Mortgage Rate News

Mortgage Lenders Change Their Ways

Mortgage lenders are changing the way they do business right now, avoiding investments in packaged loans. Indeed, thanks to risky bank debt, many mortgage lenders are set to report rather dramatic fourth quarter 2007 losses in the very near future. This has mortgage lenders reconsidering how they do some things, reports Businessweek:

With defaults piling up, lenders have turned away from mortgages packaged and sold to investors and back to loans held on their books and those sold to Fannie Mae and Freddie Mac, the government-sponsored mortgage companies.

Doug Duncan, the trade group’s chief economist, said in a statement that banks are strong enough to keep making mortgage loans. A recovery “may take longer this time than it has in past financial crises, but a turn for the better still appears to be a good bet later in the year,” he said.

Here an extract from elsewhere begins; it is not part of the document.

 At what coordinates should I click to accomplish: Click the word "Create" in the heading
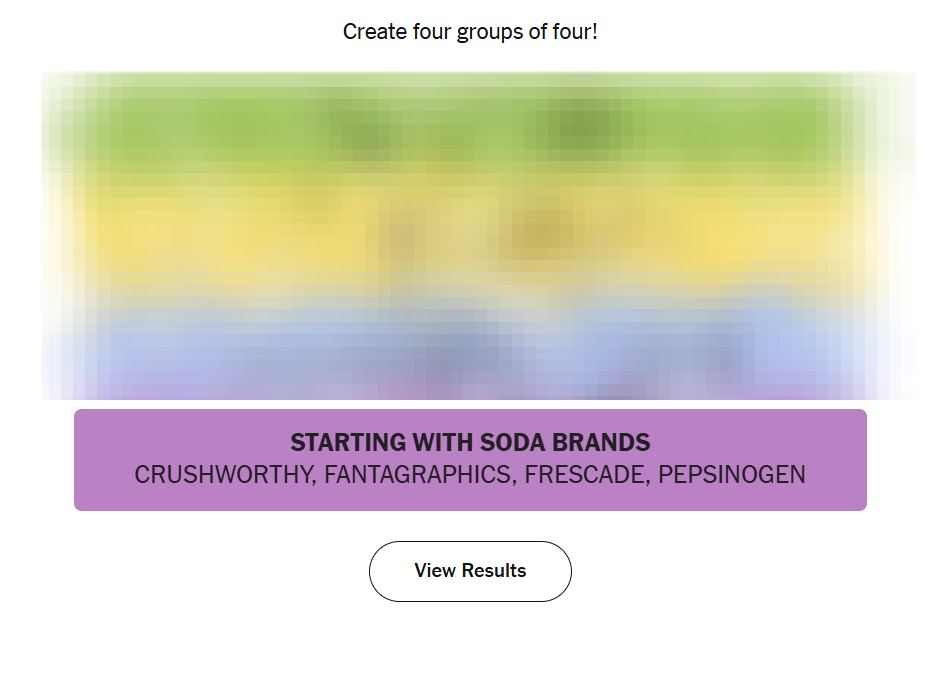click(x=375, y=32)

It’s good news that the losses won’t completely wipe out the Wall Street banks, since at some point someone still needs to be making home loans. However, the recovery may mean that lending standards remain in their tightened state for longer. And it could also mean that fewer borrowers will qualify for home mortgage loans in the future.

But for investors, it could present opportunities. The big Wall Street banks will likely recover, so it might be a good time to get stock at bargain prices. Just be careful. No one really knows what the stock market will do, and you want to choose a bank stock that will recover, not one that tanks even after the current crisis comes to an end.